Assignment: Would you transcribe only the lines below, from the one containing "The width and" through the end of the material, exactly and with no pictures?

· · · · · · ·

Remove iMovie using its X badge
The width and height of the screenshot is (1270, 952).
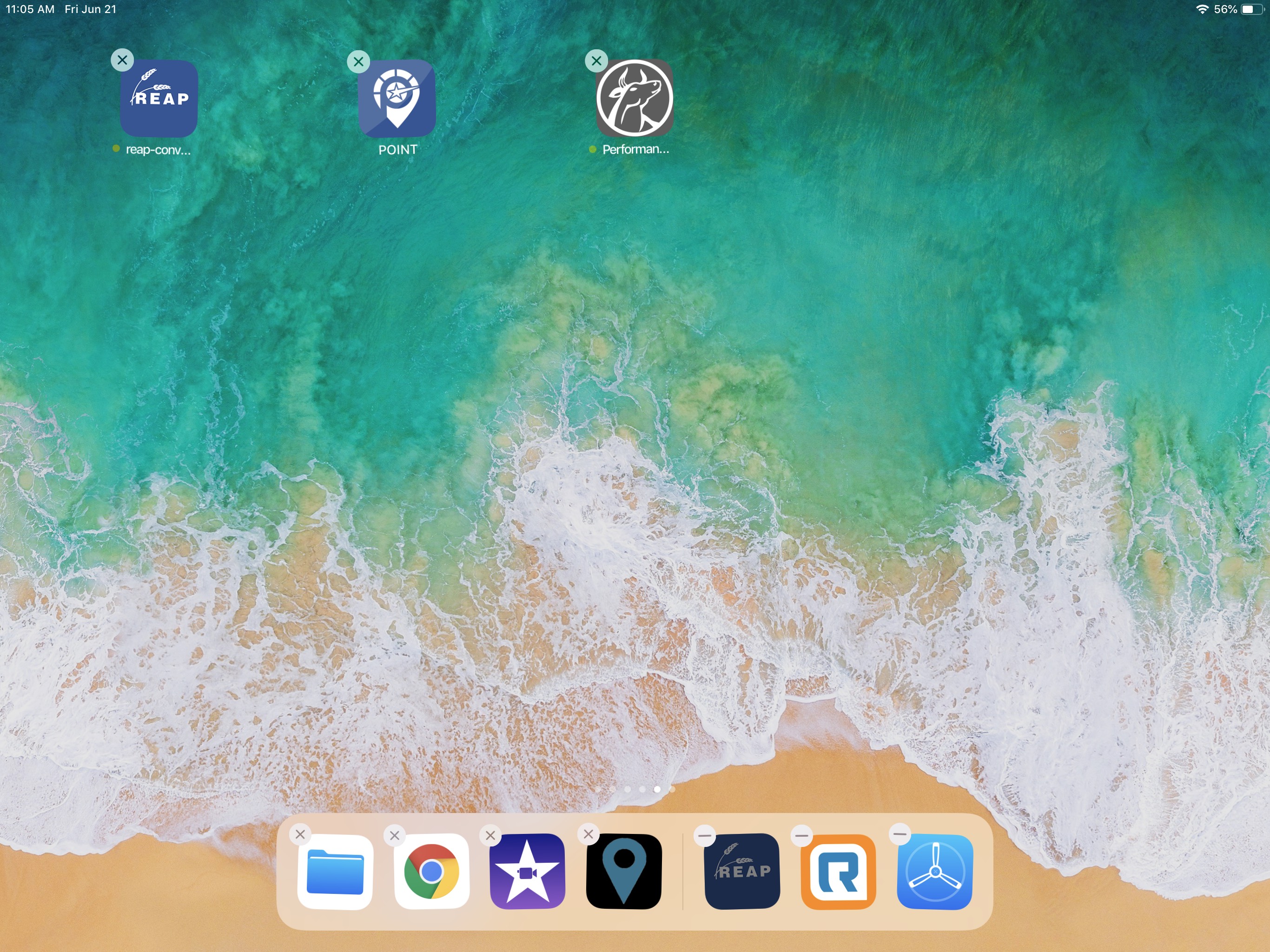click(490, 835)
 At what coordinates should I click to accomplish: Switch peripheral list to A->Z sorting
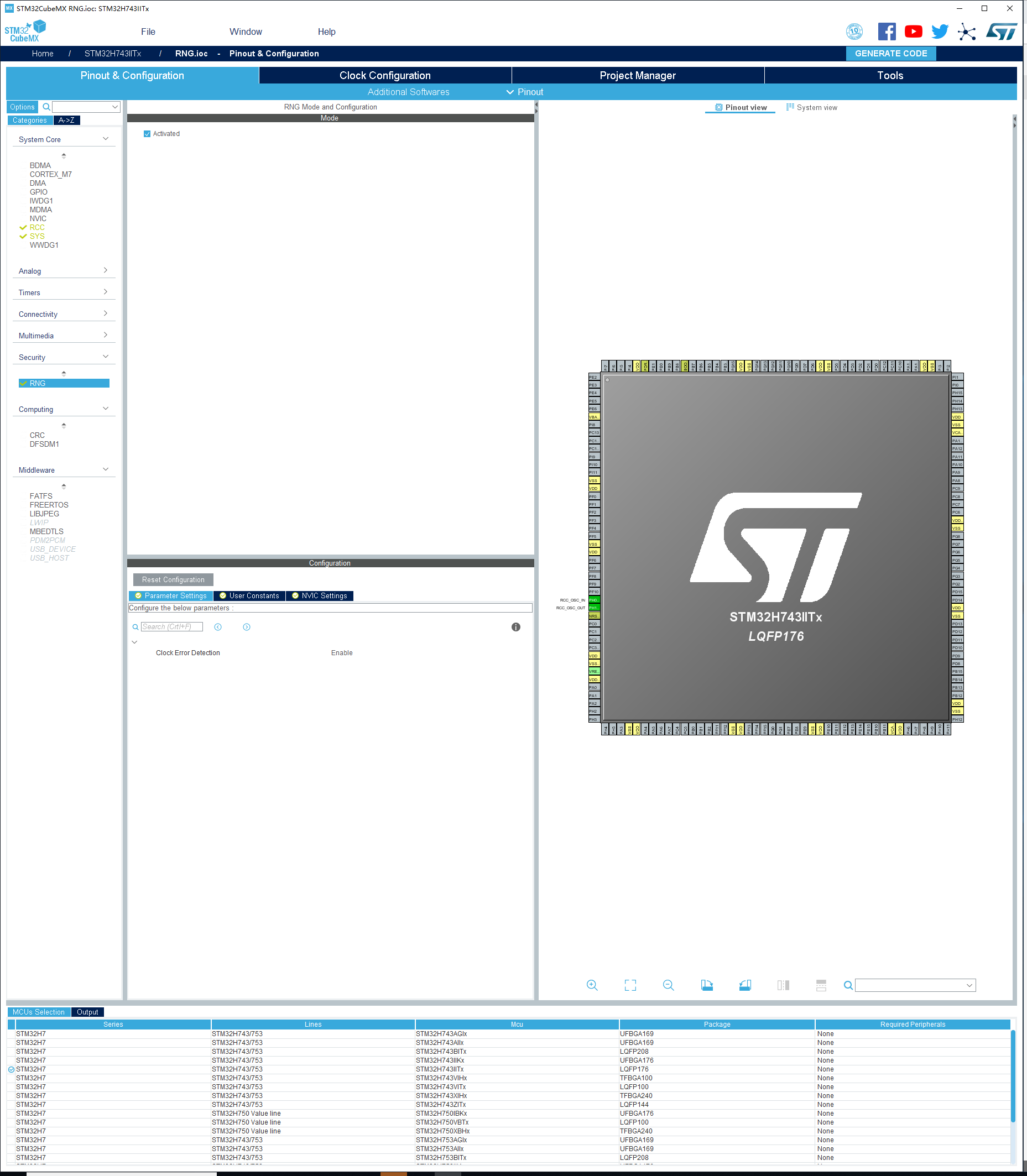(67, 121)
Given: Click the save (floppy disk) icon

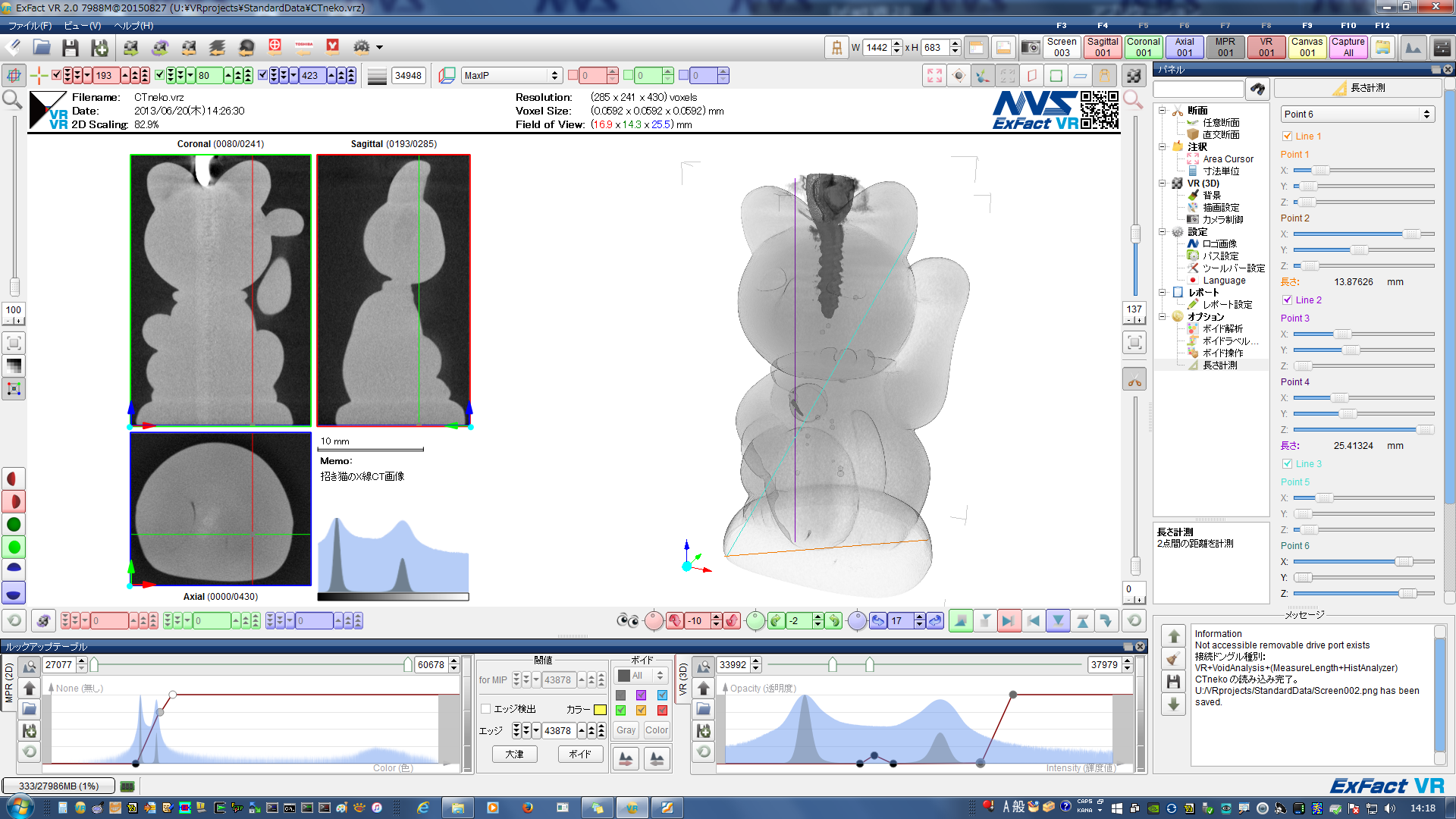Looking at the screenshot, I should coord(71,48).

· · · · · · ·

Written answer:
The width and height of the screenshot is (1270, 952).
click(490, 835)
 At what coordinates should I click to accomplish: Switch peripheral list to A->Z sorting
(67, 121)
Given: Click the save (floppy disk) icon

Looking at the screenshot, I should coord(71,48).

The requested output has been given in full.